Вместе с тем Толстой многое изменил и перестроил в соответствии со своим замыслом. Описывая, например, примирение Шуйского с Борисом Годуновым, Карамзин не противопоставлял так резко, как Толстой, искренность и откровенность первого коварству второго. Борис, пишет он, "скоро увидел, что они, не уступая ему в лукавстве, под личиной мнимого нового дружества, оставались его лютыми врагами". Уменьшена в примирении роль митрополита Дионисия и в значительной степени передана Федору; поэтому оно происходит не у Дионисия, а во дворце. Княжна Мстиславская у Толстого не насильно пострижена Борисом, а сама хочет уйти в монастырь под впечатлением гибели жениха и дяди; отсюда - последняя сцена пятого действия, существенная для идейного смысла всего произведения и для характеристики Федора и Ирины.
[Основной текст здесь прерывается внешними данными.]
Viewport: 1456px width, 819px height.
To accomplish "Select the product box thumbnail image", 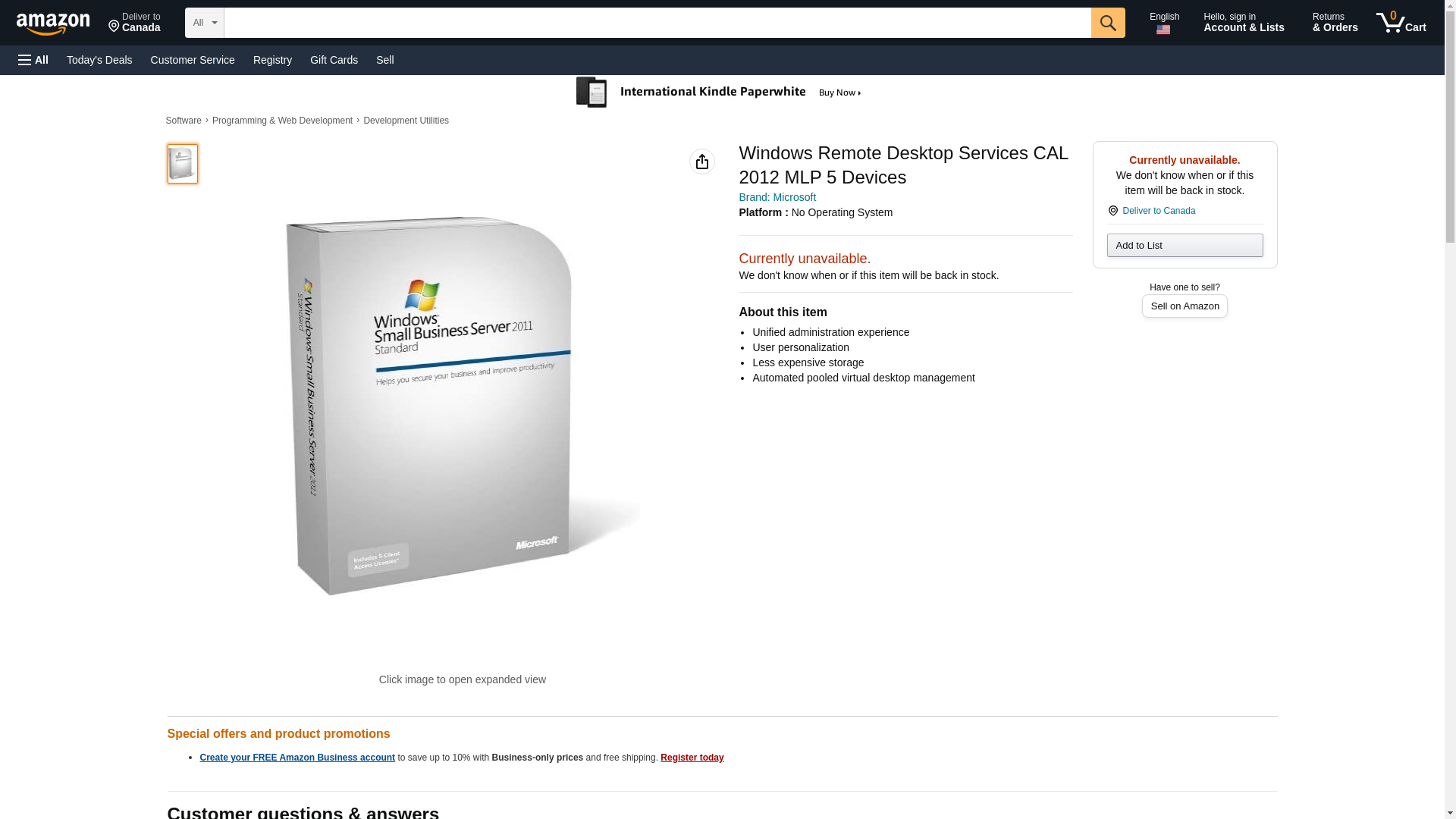I will 182,164.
Вся сюжетная линия "Шаховской - Мстиславская", роль Шаховского в гибели Шуйских, размолвка Федора с Борисом из-за Шуйских и т.п.
– все это продукт художественного вымысла Толстого.
Три элемента сюжета - примирение Шуйского с Борисом, челобитная и заговор против Федора - связаны у Толстого совсем не так, как в "Истории Государства Российского". У Карамзина примирение не имеет никакого отношения к челобитной и заговору, а связь челобитной с заговором такова: узнав о челобитной, Борис поступил относительно мягко - добился покаяния Дионисия и ограничился пострижением Мстиславской, но вскоре после этого, желая ликвидировать враждебные ему боярские круги, создал мнимый заговор против Федора и погубил Шуйских и их сторонников. В "Царе Федоре Иоанновиче" последовательность и взаимозависимость этих событий иные. Трагедия начинается с челобитной, затем следует эпизод примирения, который тесно вплетен в сюжет и который именно и приводит к заговору. Заговор Шуйских и их желание посадить на престол Дмитрия в пьесе не выдумка Бориса, а реальный факт, но вызван он обманом того же Бориса. Арест же и гибель Шуйских следствие не раскрытого заговора, а челобитной; последняя предшествует заговору, но Федор узнает о них в обратном порядке. Таким образом, отдельные события, лежащие в основе сюжета, являются историческими, но большинство мотивировок и пружин драматической интриги принадлежат Толстому.
Кроме ряда эпизодических и безыменных действующих лиц, в "Царе Федоре Иоанновиче" есть и другие вымышленные персонажи. Григорий Петрович Шаховской - лицо историческое, он известен как сподвижник обоих Лжедмитриев, но он вовсе не был сторонником Шуйских, и герой Толстого не имеет с ним ничего общего, кроме имени. Михайло Головин - тоже лицо историческое, но и ему приписаны такие поступки, которые не имели места в действительности, в частности сношения с Угличем (основной факт, характеризующий фигуру Головина в пьесе); ни в исторических сочинениях, ни в документах об этом ничего не говорится.